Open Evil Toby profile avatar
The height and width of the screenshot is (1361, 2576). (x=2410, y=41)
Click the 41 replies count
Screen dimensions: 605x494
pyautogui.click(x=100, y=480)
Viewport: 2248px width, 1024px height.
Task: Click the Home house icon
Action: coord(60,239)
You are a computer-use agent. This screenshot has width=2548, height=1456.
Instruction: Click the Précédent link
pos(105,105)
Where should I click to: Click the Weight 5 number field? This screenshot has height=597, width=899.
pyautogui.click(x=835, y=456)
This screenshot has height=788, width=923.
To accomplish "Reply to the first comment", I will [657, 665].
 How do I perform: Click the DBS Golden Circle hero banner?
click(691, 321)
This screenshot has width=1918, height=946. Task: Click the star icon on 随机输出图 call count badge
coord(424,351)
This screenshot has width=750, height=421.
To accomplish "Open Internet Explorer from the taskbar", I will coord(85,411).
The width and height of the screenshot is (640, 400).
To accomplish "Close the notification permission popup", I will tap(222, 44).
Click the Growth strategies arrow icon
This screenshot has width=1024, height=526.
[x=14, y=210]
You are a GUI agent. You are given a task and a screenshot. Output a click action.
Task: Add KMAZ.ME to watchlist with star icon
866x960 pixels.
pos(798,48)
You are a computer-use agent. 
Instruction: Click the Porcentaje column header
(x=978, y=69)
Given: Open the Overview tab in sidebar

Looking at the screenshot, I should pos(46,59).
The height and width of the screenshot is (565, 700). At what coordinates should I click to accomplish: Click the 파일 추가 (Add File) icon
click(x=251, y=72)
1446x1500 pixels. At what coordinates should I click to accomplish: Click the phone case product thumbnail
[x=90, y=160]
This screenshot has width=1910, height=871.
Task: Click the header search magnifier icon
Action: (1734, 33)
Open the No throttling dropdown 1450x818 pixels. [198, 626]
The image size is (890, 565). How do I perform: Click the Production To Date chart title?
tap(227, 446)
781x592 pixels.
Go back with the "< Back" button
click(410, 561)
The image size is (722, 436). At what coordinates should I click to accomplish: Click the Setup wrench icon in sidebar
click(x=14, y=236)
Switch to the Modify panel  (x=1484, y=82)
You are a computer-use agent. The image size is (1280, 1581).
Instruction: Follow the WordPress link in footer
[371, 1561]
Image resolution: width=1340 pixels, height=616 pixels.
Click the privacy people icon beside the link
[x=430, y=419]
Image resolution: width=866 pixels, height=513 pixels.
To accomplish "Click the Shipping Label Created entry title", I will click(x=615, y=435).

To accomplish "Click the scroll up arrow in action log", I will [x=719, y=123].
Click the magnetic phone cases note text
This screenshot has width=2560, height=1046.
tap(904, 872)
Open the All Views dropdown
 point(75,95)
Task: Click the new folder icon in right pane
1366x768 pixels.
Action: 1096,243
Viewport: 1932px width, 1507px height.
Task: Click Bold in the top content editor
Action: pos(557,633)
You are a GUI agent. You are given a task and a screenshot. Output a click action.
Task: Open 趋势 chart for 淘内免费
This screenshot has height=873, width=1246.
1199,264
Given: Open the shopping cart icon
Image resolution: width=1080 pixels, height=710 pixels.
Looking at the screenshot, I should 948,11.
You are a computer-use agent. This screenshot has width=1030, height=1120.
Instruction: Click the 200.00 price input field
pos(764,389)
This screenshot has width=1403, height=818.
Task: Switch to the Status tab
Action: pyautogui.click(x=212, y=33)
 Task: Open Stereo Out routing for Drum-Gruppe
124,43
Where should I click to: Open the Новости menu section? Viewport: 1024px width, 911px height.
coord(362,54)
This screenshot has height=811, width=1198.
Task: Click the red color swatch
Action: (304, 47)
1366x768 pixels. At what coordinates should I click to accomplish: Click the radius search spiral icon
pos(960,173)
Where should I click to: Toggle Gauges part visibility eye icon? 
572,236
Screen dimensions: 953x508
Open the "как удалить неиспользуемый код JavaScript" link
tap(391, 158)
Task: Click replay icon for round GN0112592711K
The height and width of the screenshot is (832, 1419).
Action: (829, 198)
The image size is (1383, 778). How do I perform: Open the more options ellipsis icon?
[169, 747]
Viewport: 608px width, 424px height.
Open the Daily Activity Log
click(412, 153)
※ ※ ※
### Short exercise:
Rewrite the items starting with the line containing "has width=2548, height=1456." and going on through the line containing "pos(105,105)", both included. Reproduce the requests unchanged, but multiply every coordinate in the answers by 0.75, rounding to whole numbers with halves rounded up.

### Correct response:
You are a computer-use agent. This screenshot has width=2548, height=1456.
Instruction: Click the Précédent link
pos(79,79)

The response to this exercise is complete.